__COMPITI DA SVOLGERE__
(A) Secondo l'estratto, a quale altra malattia cronica può essere paragonata la micosi fungoide?
(B) Ricopia dall'estratto il passo che comincia con "La micosi fungoide (MF)" e si chiude con "un punto importante.".
::: ESTRATTO :::
La micosi fungoide (MF) è una malattia che può essere paragonata ad altre malattie croniche come il diabete e quindi seguire il paziente anche dal punto di vista psicologico in questo percorso di accettazione di una malattia cronica è un punto importante.
4. In che modo l'educazione e la consapevolezza sul CTCL possono migliorare la qualità di vita dei pazienti?
Dedicare del tempo al paziente spiegando i dettagli relativi alla sua condizione è parte della terapia, come pure il tempo dedicato alla descrizione dell'utilizzo delle terapie dermatologiche e delle medicazioni è fondamentale per aumentare l’aderenza del paziente ai trattamenti. Va considerato che molte delle terapie che si utilizzano nella micosi fungoide nelle fasi iniziali sono infatti delle terapie dirette alla cute (skin direct therapy) di conseguenza spiegare bene al paziente il significato delle terapie e come devono essere applicate o ricevute è fondamentale per una buona riuscita terapeutica. Prendersi cura della propria pelle diventa un momento molto importante per il paziente affetto da linfoma cutaneo, come anche è fondamentale spiegare bene al paziente come riconoscere i segni relativi alla sua malattia sottolineando sempre come le lesioni cutanee possono migliorare esprimendo un miglioramento della malattia al fine di favorire un atteggiamento mentale positivo nei pazienti. Dare dei messaggi positivi a questa tipologia di malati è particolarmente importante; la micosi fungoide, pur essendo una malattia neoplastica linfoproliferativa a coinvolgimento della cute e con potenziale evoluzione sistemica può beneficiare di terapie che ne limitano l’estensione ad altri organi.
5. Quale legame si crea con la persona che soffre di CTCL? Quanto è importante anche essere vicino a pazienti che soffrono in maniera intensa nel corso della loro vita?
::: SEZIONE DATI :::
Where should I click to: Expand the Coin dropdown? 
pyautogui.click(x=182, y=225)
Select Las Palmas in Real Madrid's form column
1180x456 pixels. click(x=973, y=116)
:::
__RISULTATI OTTENUTI__
(A) Al diabete.

(B)
La micosi fungoide (MF) è una malattia che può essere paragonata ad altre malattie croniche come il diabete e quindi seguire il paziente anche dal punto di vista psicologico in questo percorso di accettazione di una malattia cronica è un punto importante.